Regulators want to loosen hours-of-service rules for truckers

September 9, 2019

Federal regulators are poised to relax rules governing the hours truck drivers can spend behind the wheel, raising concerns about safety.

Under current hours-of-service rules, truckers are limited to driving for 11 hours (or 13 hours if they encounter “adverse driving conditions”) within a 14-hour window, and they must be off duty for 10 hours before the clock restarts.

In August, the Federal Motor Carrier Safety Administration (FMCSA) published proposed changes that would extend the daily work period under certain circumstances. None of the proposed changes would increase the allowed driving time. The public has until Oct. 7 to comment on the proposal.

“Driver fatigue is a major risk factor in large truck crashes,” says IIHS Senior Statistician Eric Teoh. “Creating more exceptions to the hours-of-service limits, which already allow drivers to log long hours, isn’t likely to improve safety and may well cause harm.”

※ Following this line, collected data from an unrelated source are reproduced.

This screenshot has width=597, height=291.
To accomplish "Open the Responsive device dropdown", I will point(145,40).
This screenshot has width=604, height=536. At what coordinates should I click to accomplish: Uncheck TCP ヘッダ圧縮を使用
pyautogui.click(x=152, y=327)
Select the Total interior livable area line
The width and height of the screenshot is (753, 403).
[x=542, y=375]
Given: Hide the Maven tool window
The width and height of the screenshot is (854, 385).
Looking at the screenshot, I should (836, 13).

One of the biggest proposed changes is to expand the so-called short-haul exception, under which short-haul drivers don’t need to use electronic logging devices to record their hours. The exemption currently applies to drivers who stay within a 100-mile radius and work no more than 12 hours a day. The proposal would expand the radius to 150 miles and extend the permitted workday to 14 hours.

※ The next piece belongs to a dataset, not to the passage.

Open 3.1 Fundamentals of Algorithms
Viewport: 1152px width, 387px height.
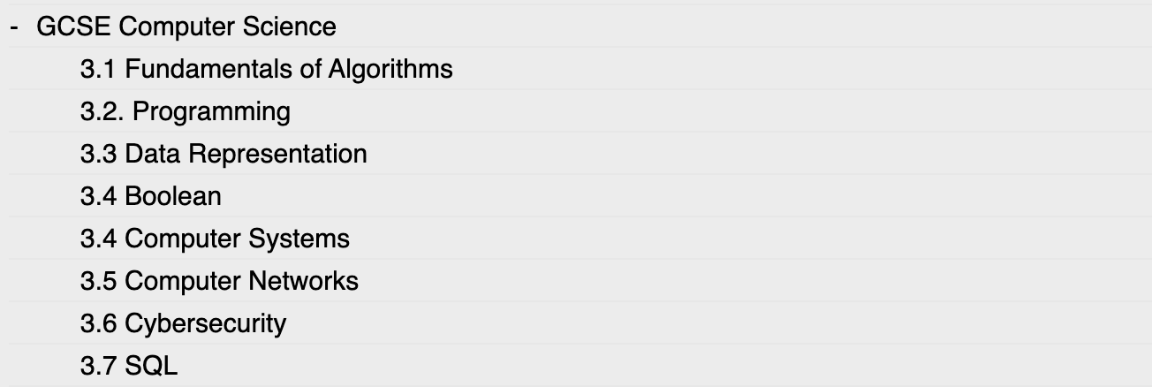(266, 69)
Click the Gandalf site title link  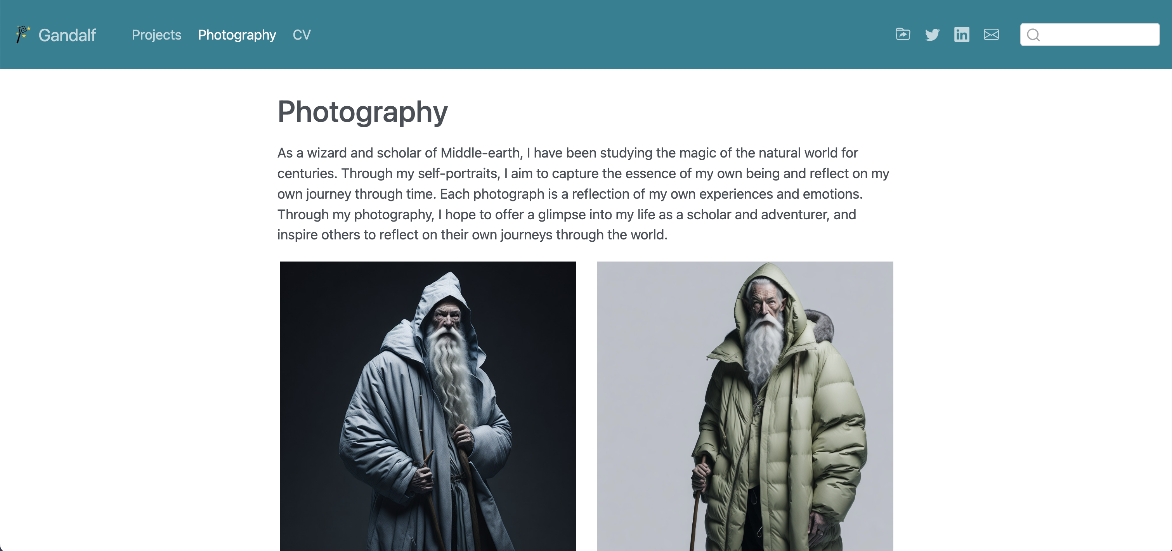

Drivers who are eligible for the exemption still need to limit their driving time to 11 hours. However, since they don’t need to record their hours, compliance is impossible to verify.

In a study of large trucks involved in crashes with injuries or deaths, researchers from IIHS and the University of North Carolina Highway Safety Research Center found that drivers using a short-haul exception had a crash risk nearly five times as high as those who weren't (see “Safety defects and long hours contribute to large truck crashes,” Dec. 8, 2016).

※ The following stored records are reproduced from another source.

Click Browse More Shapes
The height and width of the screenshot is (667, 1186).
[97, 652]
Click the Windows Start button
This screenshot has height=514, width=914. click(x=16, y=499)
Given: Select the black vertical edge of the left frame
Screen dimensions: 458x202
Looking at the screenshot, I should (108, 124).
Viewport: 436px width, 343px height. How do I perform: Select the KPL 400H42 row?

Another change that FMCSA is proposing would allow truckers to expand the standard 14-hour window in which driving must be completed by two hours if they encounter adverse conditions, such as bad weather or unexpected traffic. Currently, drivers may extend their driving time under adverse conditions, but the window remains 14 hours.

FMCSA says extending the driving window would encourage drivers to wait out the adverse conditions or drive slowly through them, rather than attempting to drive quickly through them. However, it creates a longer work period and could therefore increase fatigue.

Another proposed change that could lengthen a driver’s workday is an option to stop the clock on the 14-hour driving window for an off-duty break of 30 minutes to three hours.

“FMCSA says that a three-hour rest in the middle of a shift would offset any potential downside of a 17-hour day, but that’s far from certain,” Teoh says.

The proposed hours-of-service changes is the second recent initiative from FMCSA to raise safety concerns.

Earlier this year, the agency requested comments on a possible pilot program to allow 18- to 20-year-olds to drive trucks across state lines. The current minimum age is 21. Given the known risks of teen drivers for passenger vehicles, IIHS encouraged FMCSA to study the crash risk of young truck drivers operating within state lines before allowing them for interstate commerce (see “IIHS urges caution on allowing young interstate truck drivers,” July 17, 2019).

Meanwhile, a proposal from several years ago that safety advocates believe would reduce truck crashes has stalled. FMCSA had proposed requiring speed limiters in trucks used in interstate commerce, but no action has been taken since the comment period ended in November 2016.